Madres, hijos y desplazados
En su despacho, el alcalde asegura que han podido identificar a unas 2.500 personas, entre ellas, a más de 200 niños y adolescentes. Dice que le gustaría ayudarlos, pero que el municipio “no cuenta con los recursos para ayudar a toda esa gente”. Según él, el 80% no son de Caucasia, y la mayoría ya tiene casa propia y quiere aprovechar la situación. “En la invasión hay muchas personas sin necesidad”, sostiene.
Es una versión que contrasta con los testimonios de personas como Enerys Benitez. Sentada en su ranchito, la mujer de 74 años cuenta que fue desplazada por el conflicto armado en 2010 y que no recibe una pensión: “Sacrifico acá todos los días para que mi familia tenga donde vivir”. O Yolima Patillo, que tiene 45 años, es madre soltera, también desplazada, y se dedica a vender tamales y empanadas: “Nos quedaremos hasta que nos saquen o nos dejen. No tenemos otra”. O Luis Durán, de 27 años, que dice con machete en mano que está construyendo una vivienda para él, su madre y su hermana: “O pagamos el arriendo o pagamos la comida. No podemos seguir así”.
Todos son vecinos de Ludis Galeano, que vive al fondo de la finca, al lado de un caño, con sus hijos de 10, 6 y 4 años. La madre de 30 años hace su vida aquí. Y con un vistazo rápido se nota. Un tanque de 150 litros recoge agua de lluvia frente a la casa. La usan, dice ella, para todo. Dentro de la vivienda, que ilumina con una linterna, hay marcadores y papeles por todos lados. Un puñado de zapatos diminutos están guardados en una esquina. Cacerolas y sartenes varios se encuentran debajo de un escritorio que sostiene una pequeña cocina de gas. Más adentro hay dos camas y una alfombra sobre el piso de tierra.
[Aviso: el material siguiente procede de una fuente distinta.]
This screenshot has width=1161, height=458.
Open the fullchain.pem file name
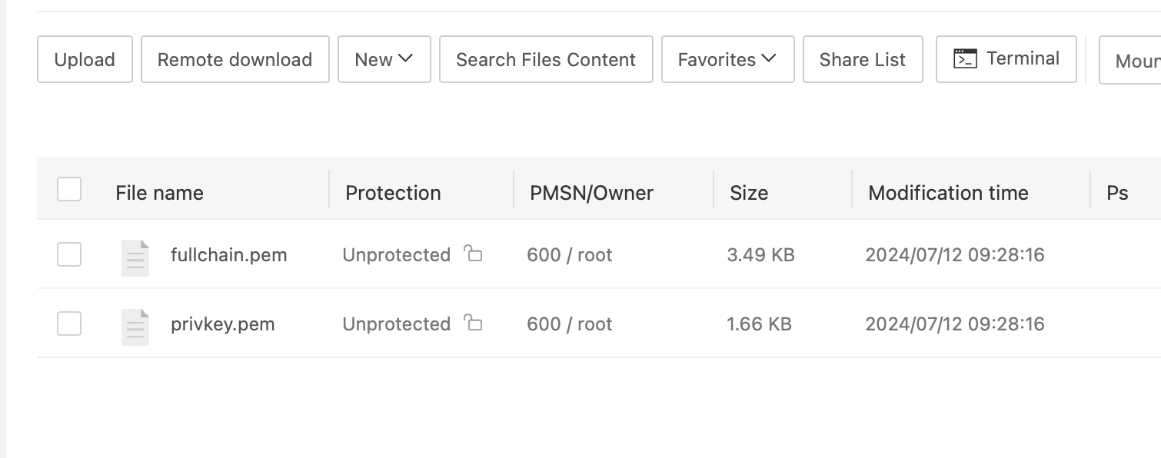pos(228,255)
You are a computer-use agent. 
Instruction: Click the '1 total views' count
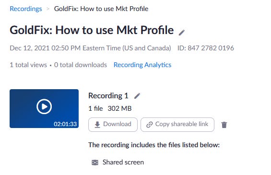[28, 65]
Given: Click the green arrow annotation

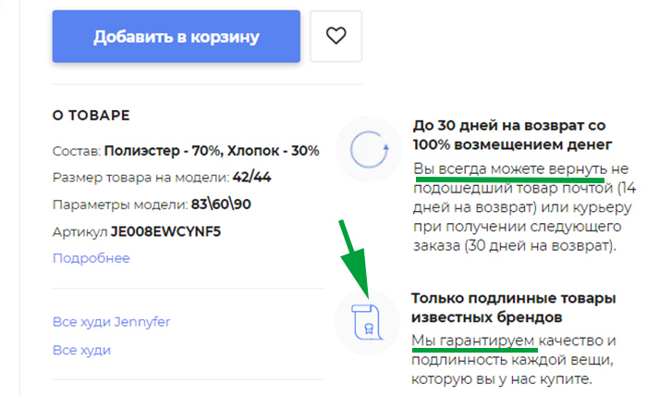Looking at the screenshot, I should pyautogui.click(x=355, y=259).
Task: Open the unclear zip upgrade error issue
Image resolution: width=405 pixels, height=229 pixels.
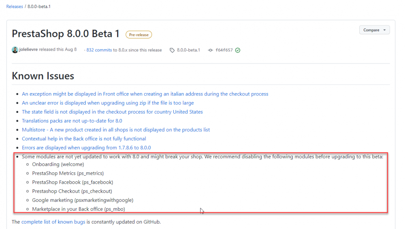Action: 108,103
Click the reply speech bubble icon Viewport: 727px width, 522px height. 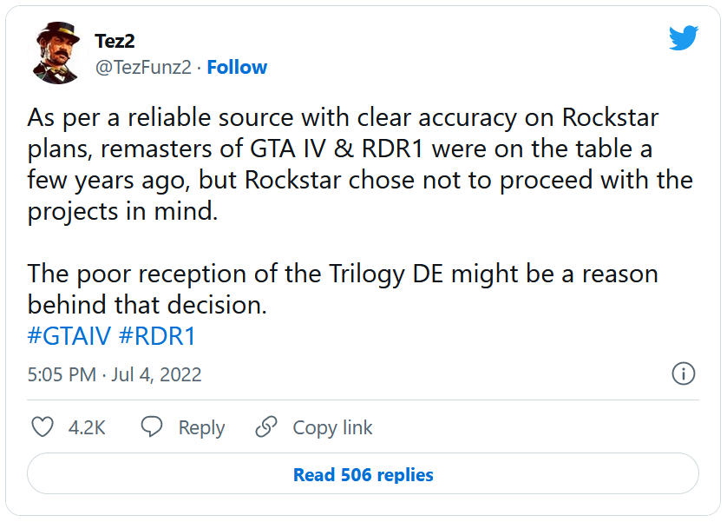153,427
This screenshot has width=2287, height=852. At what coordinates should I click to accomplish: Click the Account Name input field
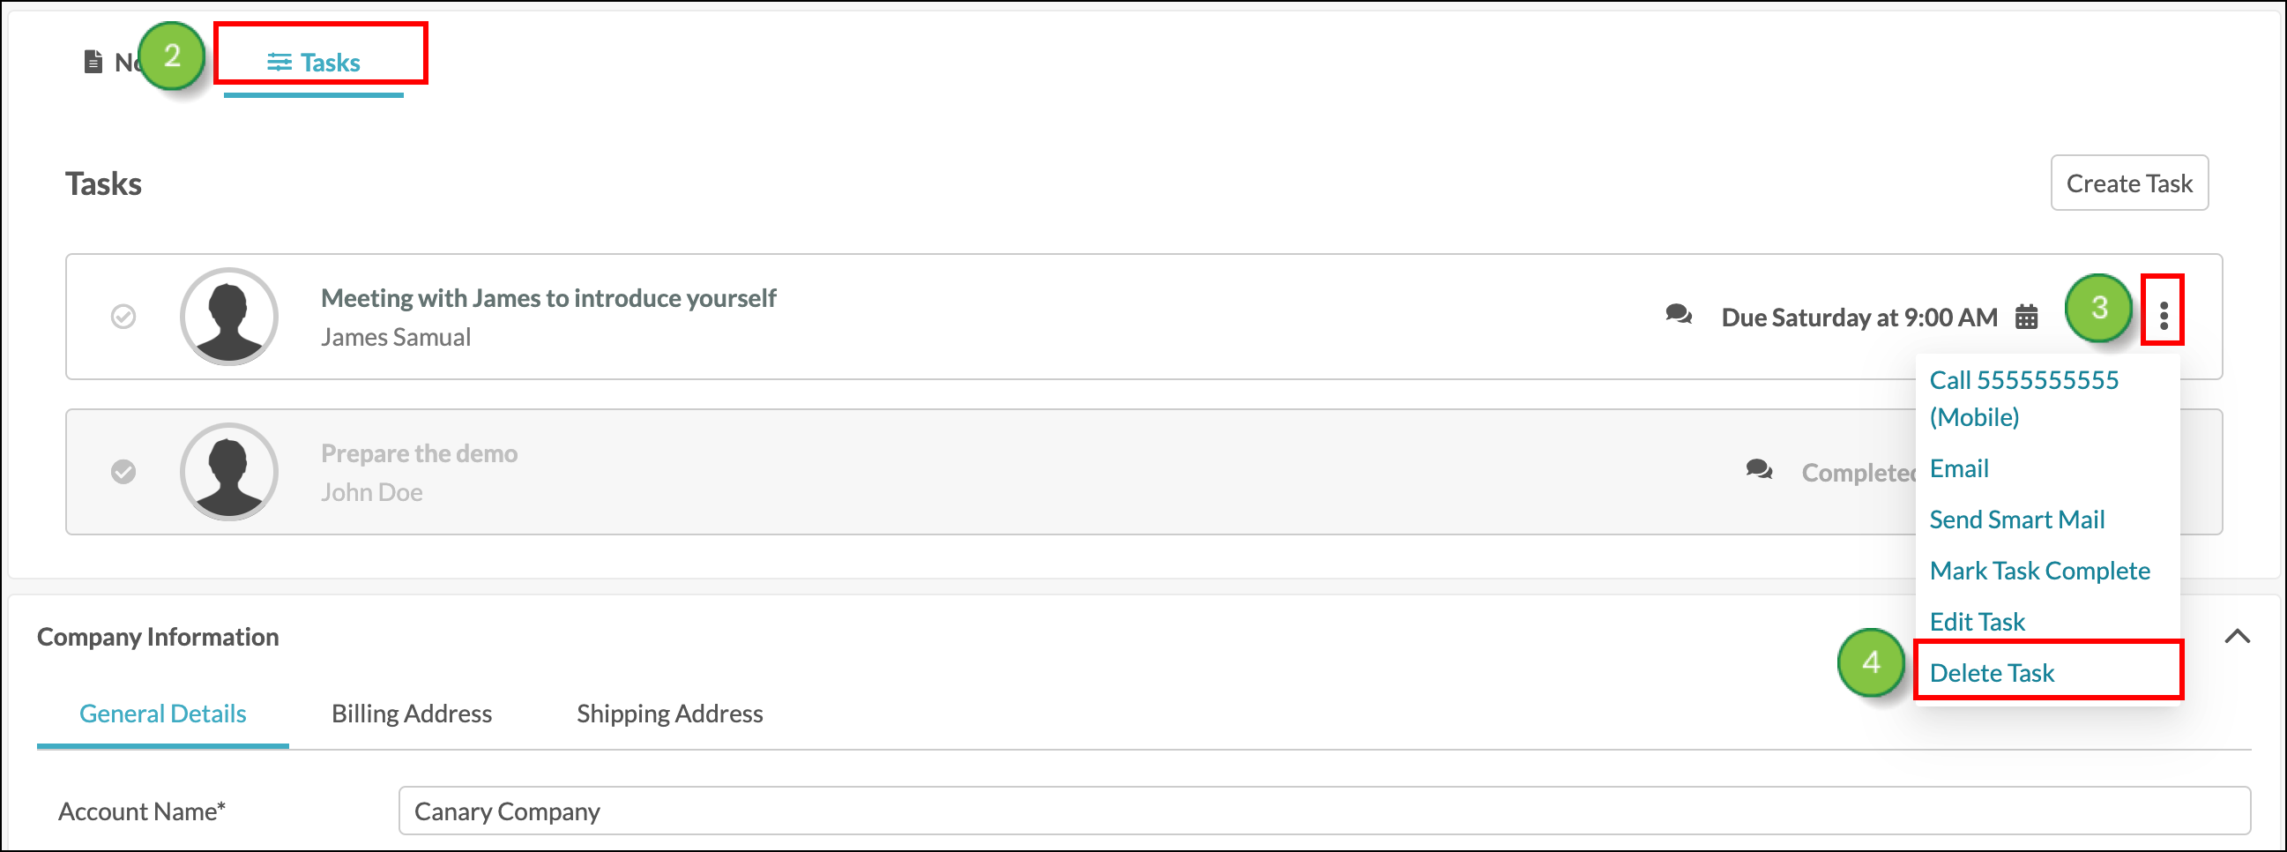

A Galeano se le ilumina el rostro cuando recuerda cómo se enteró de la invasión: “Me llamó el padrino de uno de mis hijos. Le dije que sí de una”. Al día siguiente, el 18 de abril, pagó 200.000 pesos (unos 50 dólares) a un señor para que llevara todas sus pertenencias de un corregimiento de Tarazá a este lote; un viaje de más de una hora. Desde entonces, dice, viven felices. “Acá estamos bien, gracias a Dios. Por fin estamos tranquilos”, afirma.
Mientras la mamá conversa sentada, dos de los niños corren detrás de los tres pollitos de la casa. El más grande, Cristian, se baña detrás de la casa con agua de lluvia. Ella cuenta que no ha trabajado desde que llegaron. Se dedica a hacer arreglos de ropa y vender mazamorra ―“siempre me ha gustado rebuscármela”―, pero sin luz ni agua, se conforma con los 150.000 pesos (alrededor de 40 dólares) que su exesposo le manda quincenalmente. De golpe una voz la interrumpe: “Mamá, no me alcanzó con el agua que usted dijo”. “Ay ay ay. ¡Qué cuerpo tan grande!”, contesta.
Minutos más tarde, Cristian sale de la casa vestido de una camiseta de botones; está de cumpleaños. Se acerca a su madre, que lo peina con cariño. “¡Mire qué melo [chévere]! ¡Qué guapo!”, le susurra mientras le acaricia la cabeza. Los niños siguen jugando con los pollos mientras la mamá los observa. Esperan un familiar, dice, que los va a llevar a comer.
―¿Cuándo viene?
―No sé. No he podido cargar el celular en una semana.